# Frames in Applet öffnen und schliessen - aber wie



## Erddrache (16. Jul 2006)

Moin...
Ich versuche, in einem Applet Frames zu öffnen und zu schließen - aber irgendwie klappt das nicht in dem gewünschten Maße (das einzige, was funktioniert, ist setVisible auf false zu setzten - aber dann sieht man ja noch den Frame)...
Ums am Beispiel zu erklären - ich hab den üblichen Benutzername/ Kennwort Dialog - will diesen dann schliessen, um einen neuen Frame mit anderem Zeugs zu öffnen.
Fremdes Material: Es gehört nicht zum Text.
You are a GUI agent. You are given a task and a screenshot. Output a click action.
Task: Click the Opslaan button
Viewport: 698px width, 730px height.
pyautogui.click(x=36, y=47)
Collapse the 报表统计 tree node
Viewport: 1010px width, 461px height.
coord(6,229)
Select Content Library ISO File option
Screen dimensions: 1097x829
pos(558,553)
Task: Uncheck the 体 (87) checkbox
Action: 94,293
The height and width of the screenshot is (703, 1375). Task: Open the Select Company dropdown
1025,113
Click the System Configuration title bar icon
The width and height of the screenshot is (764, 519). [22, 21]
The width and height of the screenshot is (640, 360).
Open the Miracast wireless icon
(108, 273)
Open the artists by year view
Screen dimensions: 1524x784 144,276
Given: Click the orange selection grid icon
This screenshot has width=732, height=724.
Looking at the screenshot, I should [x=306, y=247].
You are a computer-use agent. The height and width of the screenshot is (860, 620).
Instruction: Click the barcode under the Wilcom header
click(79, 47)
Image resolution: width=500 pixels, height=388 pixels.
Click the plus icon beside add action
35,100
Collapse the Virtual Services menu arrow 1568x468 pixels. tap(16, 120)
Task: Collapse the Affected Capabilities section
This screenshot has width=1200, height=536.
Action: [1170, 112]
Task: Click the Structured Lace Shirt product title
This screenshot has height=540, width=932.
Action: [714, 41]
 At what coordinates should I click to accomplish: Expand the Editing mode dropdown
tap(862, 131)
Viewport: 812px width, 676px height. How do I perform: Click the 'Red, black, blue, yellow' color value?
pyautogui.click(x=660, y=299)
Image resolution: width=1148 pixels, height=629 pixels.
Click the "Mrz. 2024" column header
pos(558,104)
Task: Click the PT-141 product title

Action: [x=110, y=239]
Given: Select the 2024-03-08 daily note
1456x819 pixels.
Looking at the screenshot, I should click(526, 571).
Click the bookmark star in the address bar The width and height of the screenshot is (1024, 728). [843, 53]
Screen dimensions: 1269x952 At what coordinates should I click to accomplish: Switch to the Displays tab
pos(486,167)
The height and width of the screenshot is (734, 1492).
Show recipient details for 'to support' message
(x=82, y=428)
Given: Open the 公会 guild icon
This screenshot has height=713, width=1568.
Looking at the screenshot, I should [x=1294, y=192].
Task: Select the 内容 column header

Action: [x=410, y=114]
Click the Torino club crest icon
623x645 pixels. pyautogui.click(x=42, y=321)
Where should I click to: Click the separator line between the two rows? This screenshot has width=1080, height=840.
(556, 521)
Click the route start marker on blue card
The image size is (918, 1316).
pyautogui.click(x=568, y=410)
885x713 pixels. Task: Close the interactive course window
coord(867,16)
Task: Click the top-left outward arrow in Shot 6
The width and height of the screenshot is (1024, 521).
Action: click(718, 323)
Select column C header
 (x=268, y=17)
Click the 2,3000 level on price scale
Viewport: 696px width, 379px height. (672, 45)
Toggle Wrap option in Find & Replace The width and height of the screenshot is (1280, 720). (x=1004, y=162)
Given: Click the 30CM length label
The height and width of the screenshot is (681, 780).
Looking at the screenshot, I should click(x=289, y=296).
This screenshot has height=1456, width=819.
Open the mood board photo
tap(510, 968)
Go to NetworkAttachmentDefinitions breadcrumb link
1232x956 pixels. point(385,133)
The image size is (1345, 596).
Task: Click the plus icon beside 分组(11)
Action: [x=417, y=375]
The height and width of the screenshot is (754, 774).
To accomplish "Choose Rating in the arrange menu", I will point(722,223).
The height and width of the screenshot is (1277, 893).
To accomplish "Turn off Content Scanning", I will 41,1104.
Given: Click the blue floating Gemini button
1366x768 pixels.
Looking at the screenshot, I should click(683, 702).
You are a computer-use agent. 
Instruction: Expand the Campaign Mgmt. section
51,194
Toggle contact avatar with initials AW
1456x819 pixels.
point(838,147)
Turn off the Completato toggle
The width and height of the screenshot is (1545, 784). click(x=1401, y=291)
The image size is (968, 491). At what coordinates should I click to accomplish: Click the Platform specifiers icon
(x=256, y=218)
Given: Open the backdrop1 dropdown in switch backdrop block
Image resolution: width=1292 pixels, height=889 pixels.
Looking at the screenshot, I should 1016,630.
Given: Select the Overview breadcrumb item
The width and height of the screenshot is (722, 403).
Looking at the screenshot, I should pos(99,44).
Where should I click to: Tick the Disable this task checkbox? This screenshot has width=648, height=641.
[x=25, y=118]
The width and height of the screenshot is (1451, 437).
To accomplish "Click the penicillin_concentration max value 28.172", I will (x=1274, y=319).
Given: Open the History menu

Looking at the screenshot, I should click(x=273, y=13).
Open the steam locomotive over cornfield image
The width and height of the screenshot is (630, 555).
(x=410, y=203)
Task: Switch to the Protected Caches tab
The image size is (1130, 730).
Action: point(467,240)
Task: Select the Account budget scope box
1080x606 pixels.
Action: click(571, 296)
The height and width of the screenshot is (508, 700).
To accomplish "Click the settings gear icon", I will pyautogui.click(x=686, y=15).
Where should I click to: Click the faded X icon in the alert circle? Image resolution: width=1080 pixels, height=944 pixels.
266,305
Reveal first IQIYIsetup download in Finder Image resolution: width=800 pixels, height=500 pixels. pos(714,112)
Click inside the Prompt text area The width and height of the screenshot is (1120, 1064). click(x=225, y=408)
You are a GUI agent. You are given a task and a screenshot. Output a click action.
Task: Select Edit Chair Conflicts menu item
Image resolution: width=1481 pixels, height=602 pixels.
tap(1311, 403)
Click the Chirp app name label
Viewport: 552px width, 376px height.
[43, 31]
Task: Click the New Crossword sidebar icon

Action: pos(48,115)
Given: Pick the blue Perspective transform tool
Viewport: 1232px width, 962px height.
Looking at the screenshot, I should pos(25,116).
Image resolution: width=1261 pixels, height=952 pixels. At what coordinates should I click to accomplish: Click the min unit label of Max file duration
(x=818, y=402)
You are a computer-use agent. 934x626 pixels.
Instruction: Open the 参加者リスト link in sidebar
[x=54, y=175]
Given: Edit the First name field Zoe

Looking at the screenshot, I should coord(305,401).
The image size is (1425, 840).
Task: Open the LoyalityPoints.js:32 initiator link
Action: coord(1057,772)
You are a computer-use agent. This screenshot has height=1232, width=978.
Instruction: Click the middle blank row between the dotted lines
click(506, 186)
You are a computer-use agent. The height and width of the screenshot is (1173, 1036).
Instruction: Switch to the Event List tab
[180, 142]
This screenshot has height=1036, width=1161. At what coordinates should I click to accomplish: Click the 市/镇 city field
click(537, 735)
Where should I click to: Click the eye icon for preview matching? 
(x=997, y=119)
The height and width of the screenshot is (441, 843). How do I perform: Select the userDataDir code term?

Wie bekomme ich also nun diesen Dialog in einem Applet geschlossen???
Das muß doch - trotz der Rechtebeschränkung eines Applets - irgendwie gehen... Oda???
Danke und Gruß


----------



## L-ectron-X (16. Jul 2006)

Das wird u.a. hier erklärt: http://www.java-forum.org/de/viewtopic.php?t=18460


----------



## Erddrache (16. Jul 2006)

Ähm... Ich trau michs kaum zu sagen, aber??? Wenn es da steht, seh ich es nicht*duckUndWeg*
Ich bekomme ja meinen Login- Dialog angezeigt - nur kann ich diesen nicht schließen. Und Methoden wie dispose etc funktioniern im Applet ja nicht. Falls ich mir vorhind falsch ausgedrückt hatte - im Prinzip brauche ich eine Reihenfolge von Dialogen, ohne dabei auf eine neue URL zu springen - ganz klassisch halt Login -> wenn dieser ok, Login Dialog schließen und neunen Dialog aufbauen...
Trotzdem danke


----------



## Erddrache (16. Jul 2006)

OK, stopp, alles zurück... Ich habs...   
Danke...


----------